### RECORDS FOR THE EXERCISE ###

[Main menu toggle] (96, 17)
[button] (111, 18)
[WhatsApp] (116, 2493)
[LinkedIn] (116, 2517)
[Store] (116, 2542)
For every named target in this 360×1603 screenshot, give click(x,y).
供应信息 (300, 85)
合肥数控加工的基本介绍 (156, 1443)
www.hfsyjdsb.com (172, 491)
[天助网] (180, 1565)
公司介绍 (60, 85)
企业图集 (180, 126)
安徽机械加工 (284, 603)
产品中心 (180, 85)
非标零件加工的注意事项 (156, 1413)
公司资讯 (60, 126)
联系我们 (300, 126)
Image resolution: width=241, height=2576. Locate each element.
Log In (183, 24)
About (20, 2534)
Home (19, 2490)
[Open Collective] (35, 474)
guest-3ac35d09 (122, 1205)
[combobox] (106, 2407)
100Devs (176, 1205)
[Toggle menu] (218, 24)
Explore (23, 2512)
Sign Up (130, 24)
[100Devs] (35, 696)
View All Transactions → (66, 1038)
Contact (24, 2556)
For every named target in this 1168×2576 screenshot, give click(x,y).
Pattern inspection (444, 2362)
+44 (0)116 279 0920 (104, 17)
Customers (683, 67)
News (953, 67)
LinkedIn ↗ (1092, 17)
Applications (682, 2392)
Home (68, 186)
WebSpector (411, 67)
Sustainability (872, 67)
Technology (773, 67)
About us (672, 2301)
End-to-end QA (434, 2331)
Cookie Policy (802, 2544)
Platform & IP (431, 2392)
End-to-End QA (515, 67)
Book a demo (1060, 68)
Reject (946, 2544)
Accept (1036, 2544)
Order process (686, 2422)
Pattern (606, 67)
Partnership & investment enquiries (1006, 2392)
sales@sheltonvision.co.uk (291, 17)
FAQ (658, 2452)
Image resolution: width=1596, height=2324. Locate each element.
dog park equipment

###

◆ WHAT THE EXERCISE ASKS ◆
Could you return exactly the stretch of the data above that starts at the line with "合肥数控加工的基本介绍 (156, 1443)" and ends at the line with "Accept (1036, 2544)", both lines included?

◆ EXERCISE SOLUTION ◆
合肥数控加工的基本介绍 (156, 1443)
www.hfsyjdsb.com (172, 491)
[天助网] (180, 1565)
公司介绍 (60, 85)
企业图集 (180, 126)
安徽机械加工 (284, 603)
产品中心 (180, 85)
非标零件加工的注意事项 (156, 1413)
公司资讯 (60, 126)
联系我们 (300, 126)
Image resolution: width=241, height=2576. Locate each element.
Log In (183, 24)
About (20, 2534)
Home (19, 2490)
[Open Collective] (35, 474)
guest-3ac35d09 (122, 1205)
[combobox] (106, 2407)
100Devs (176, 1205)
[Toggle menu] (218, 24)
Explore (23, 2512)
Sign Up (130, 24)
[100Devs] (35, 696)
View All Transactions → (66, 1038)
Contact (24, 2556)
For every named target in this 1168×2576 screenshot, give click(x,y).
Pattern inspection (444, 2362)
+44 (0)116 279 0920 (104, 17)
Customers (683, 67)
News (953, 67)
LinkedIn ↗ (1092, 17)
Applications (682, 2392)
Home (68, 186)
WebSpector (411, 67)
Sustainability (872, 67)
Technology (773, 67)
About us (672, 2301)
End-to-end QA (434, 2331)
Cookie Policy (802, 2544)
Platform & IP (431, 2392)
End-to-End QA (515, 67)
Book a demo (1060, 68)
Reject (946, 2544)
Accept (1036, 2544)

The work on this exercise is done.